▶ Vorgegebener Text
-------
Zehn Jahre Krieg! Konkreter: Feldzüge bis zum Jahre 2011 habe die Welt nun zu gewärtigen, verkündeten nach dem Donnerhall des 11. September die Propagandisten der neuen amerikanischen Sicherheitsdoktrin. Die Welt hat nicht so genau hingehört, sie hielt die klirrende Rhetorik für eine Überreaktion der schwer verwundeten Hypermacht. Man glaubte, mit dem Afghanistankrieg sei es getan - und die größte politische Koalition der Geschichte stand hinter den USA. Im Jahre zwei nach 9/11 folgt der Irak - und die denkbar kleinste Koalition wird von den Amerikanern in die Schlacht gegen das Völkerrecht und einen mediokren Diktator geführt. Nun dämmert allen: Sie meinen es ernst, sie wollen mehr. Iran, Syrien, Saudi-Arabien, Libanon, Nordkorea.
Es ist der Ruin der Weltordnung. In der Hitze des Irakkrieges zerfließt all das, was im Eis des Kalten Krieges gefroren war - und Berechenbarkeit, Stabilität, Frieden verhieß. Als atemlose Augenzeugen einer fernen Schlacht erahnen wir den Beginn einer Ära, die von Unsicherheit, Gewalt und Gefahr getränkt ist. Auch für uns selbst im doch scheinbar so unaufhaltsam auf Einigung gepolten Europa. Nichts ist mehr verlässlich, alles wieder denkbar.
-------
▶ Einträge zur Aufgabe
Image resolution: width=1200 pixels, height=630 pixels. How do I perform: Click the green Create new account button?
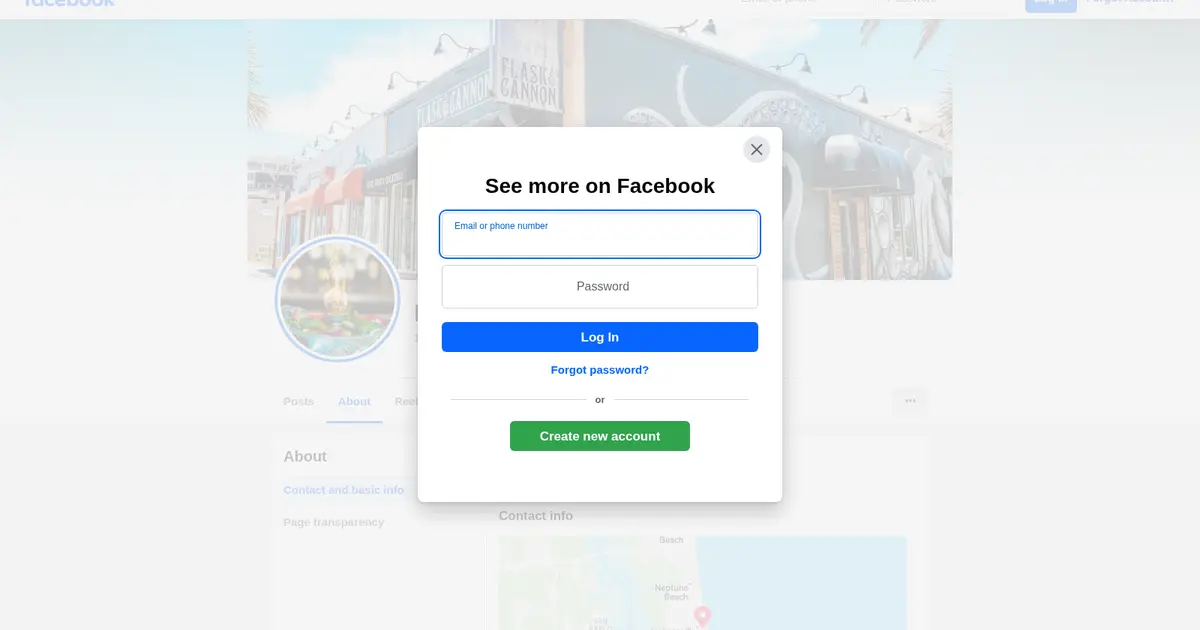tap(600, 436)
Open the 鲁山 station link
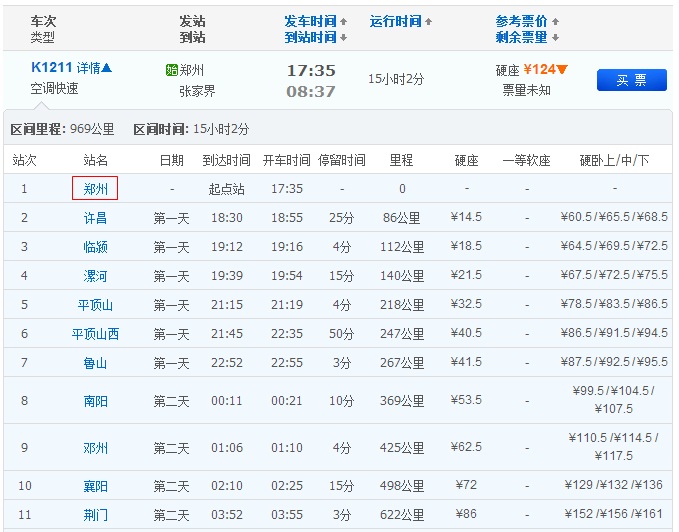 tap(95, 363)
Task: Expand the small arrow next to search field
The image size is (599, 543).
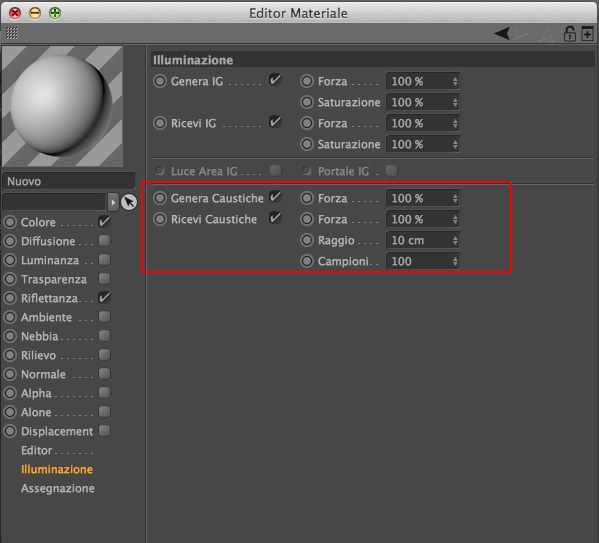Action: click(x=113, y=202)
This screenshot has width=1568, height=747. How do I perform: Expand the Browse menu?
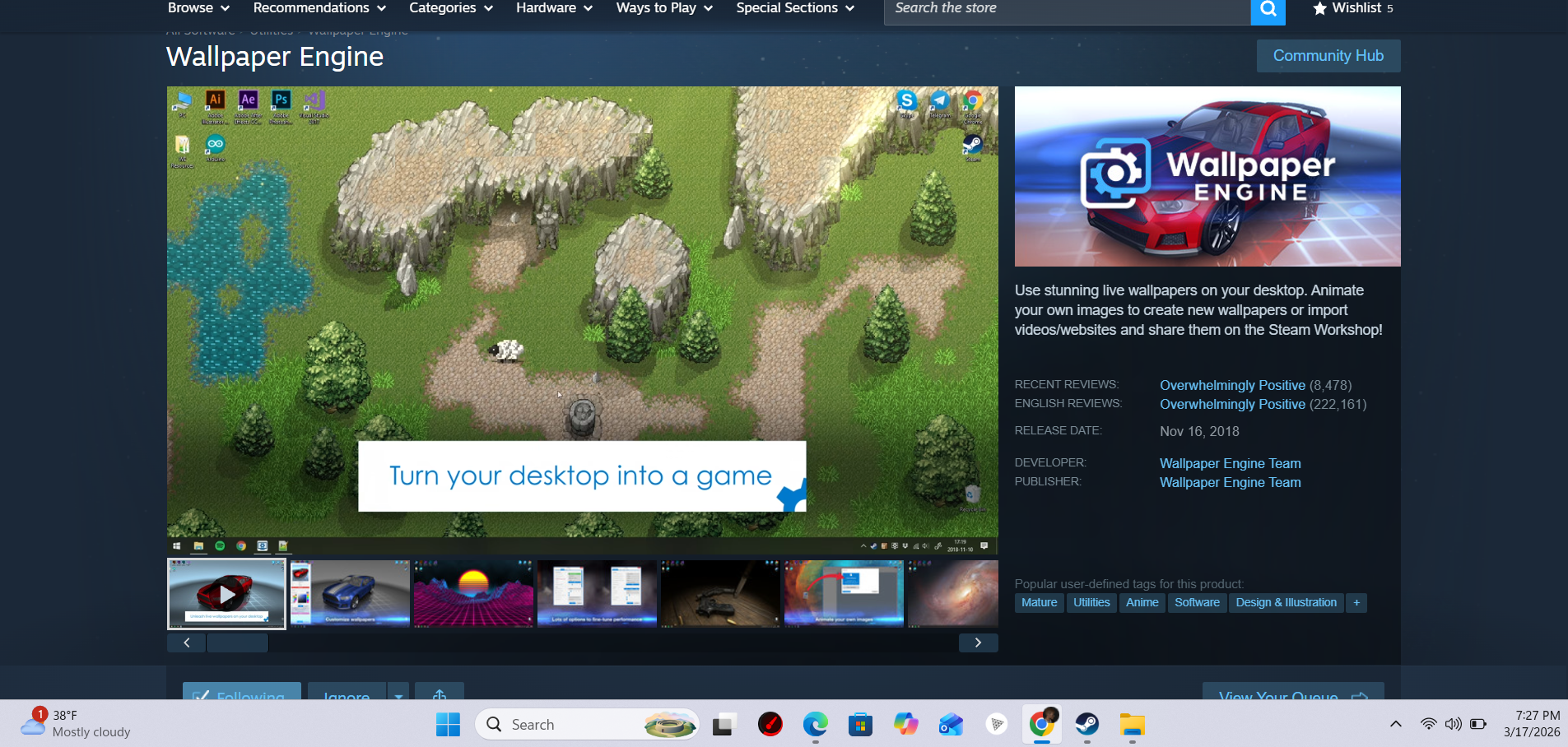point(198,8)
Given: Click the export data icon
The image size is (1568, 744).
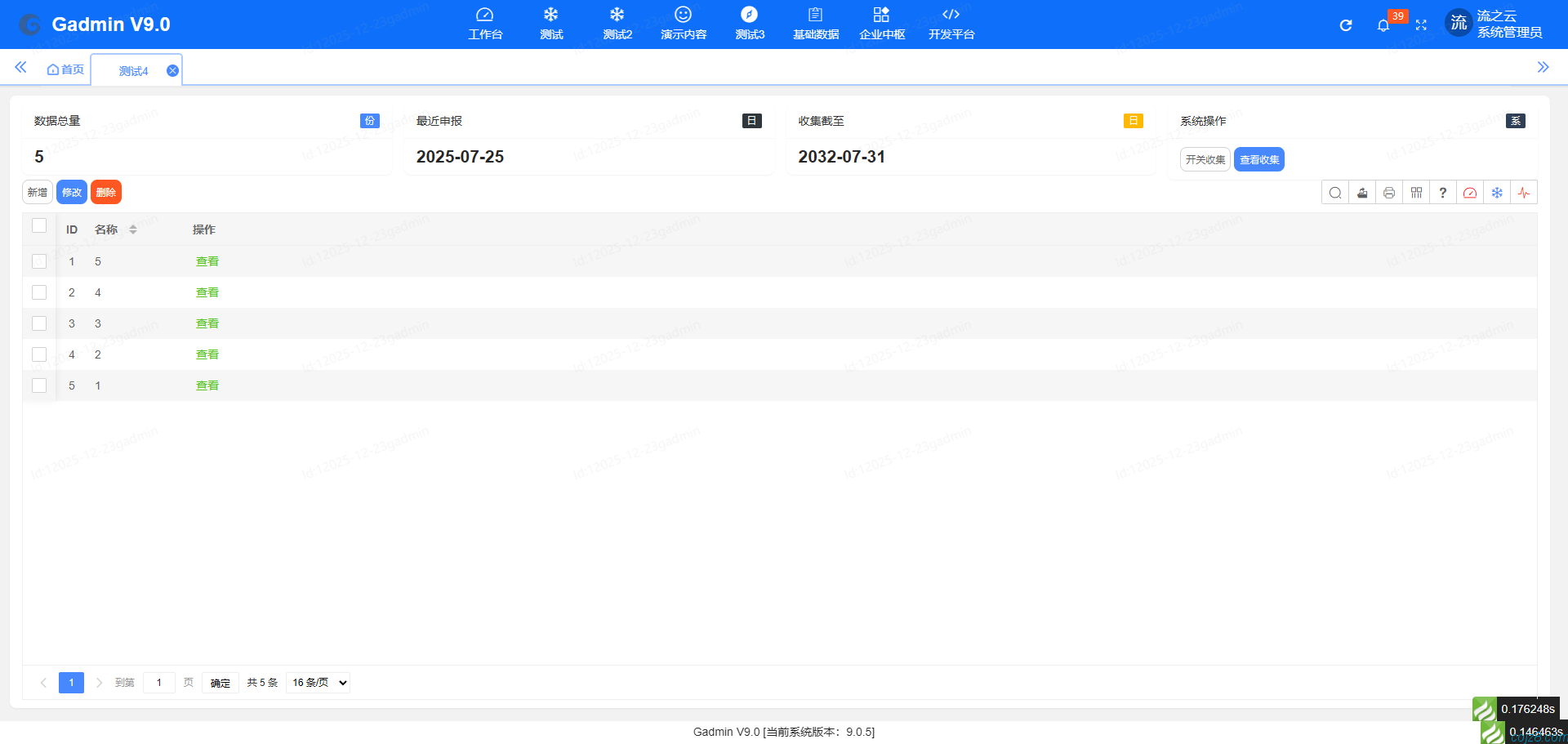Looking at the screenshot, I should [1362, 192].
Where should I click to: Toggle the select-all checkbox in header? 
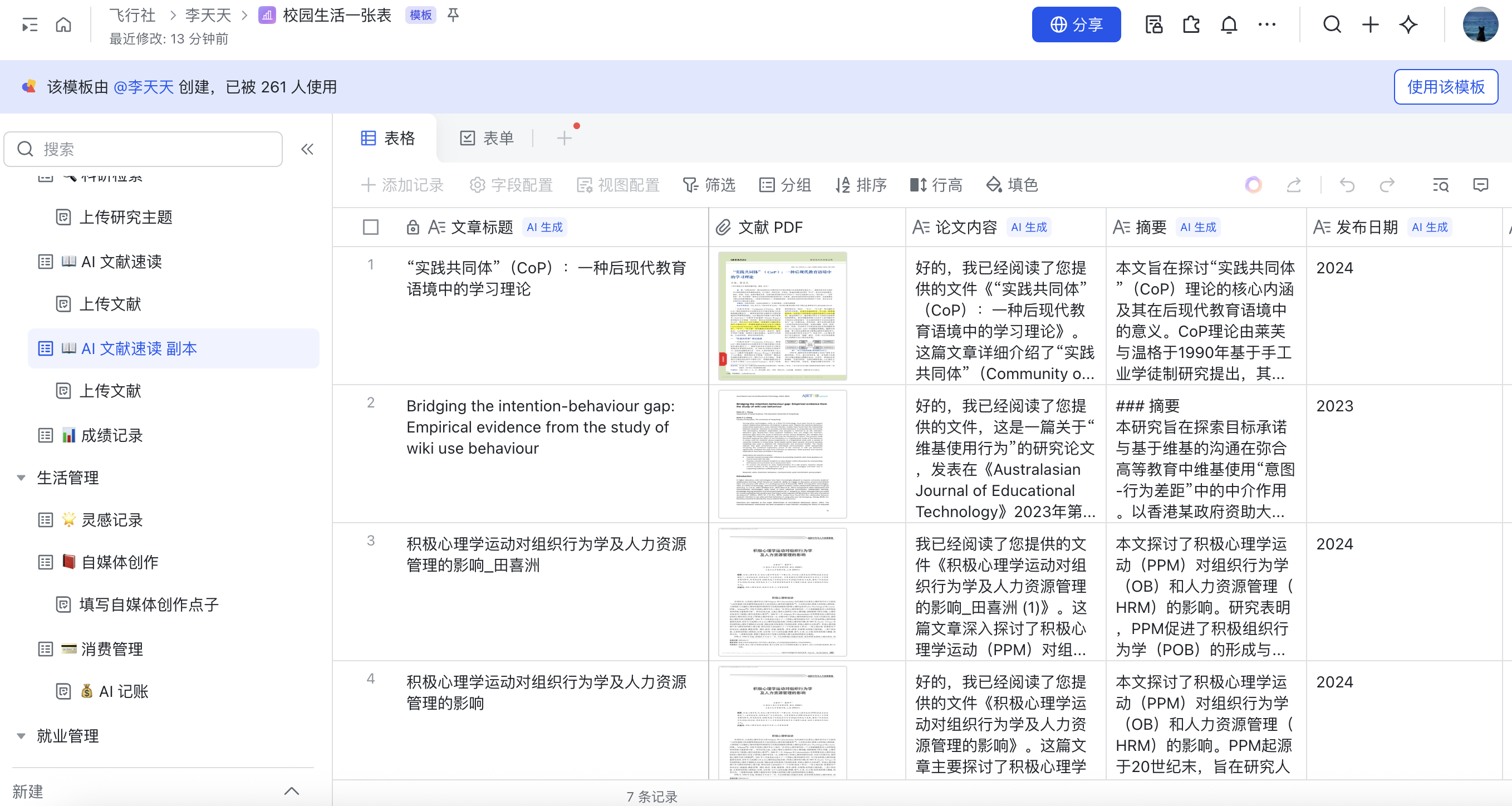tap(370, 227)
-------
▶ Ziele
1 – Bis zu welchem Jahr sollte sich die Welt laut dem vorgegebenen Text auf Feldzüge gefasst machen?
2 – Ändere in den Einträgen alles von der Zeile mit "This screenshot has" bis zum Ende der Einträge, indem du "Browse" durch "View" ersetzt, und gib diese Zeilen ohne die Bilder, sonst unverändert, wieder.

▶ Lösungen der Reihe nach
1 – Bis zum Jahr 2011.

2 –
This screenshot has width=1568, height=747. How do I perform: Expand the View menu?
point(198,8)
Given: Click the export data icon
The image size is (1568, 744).
Looking at the screenshot, I should [1362, 192].
Where should I click to: Toggle the select-all checkbox in header? 
tap(370, 227)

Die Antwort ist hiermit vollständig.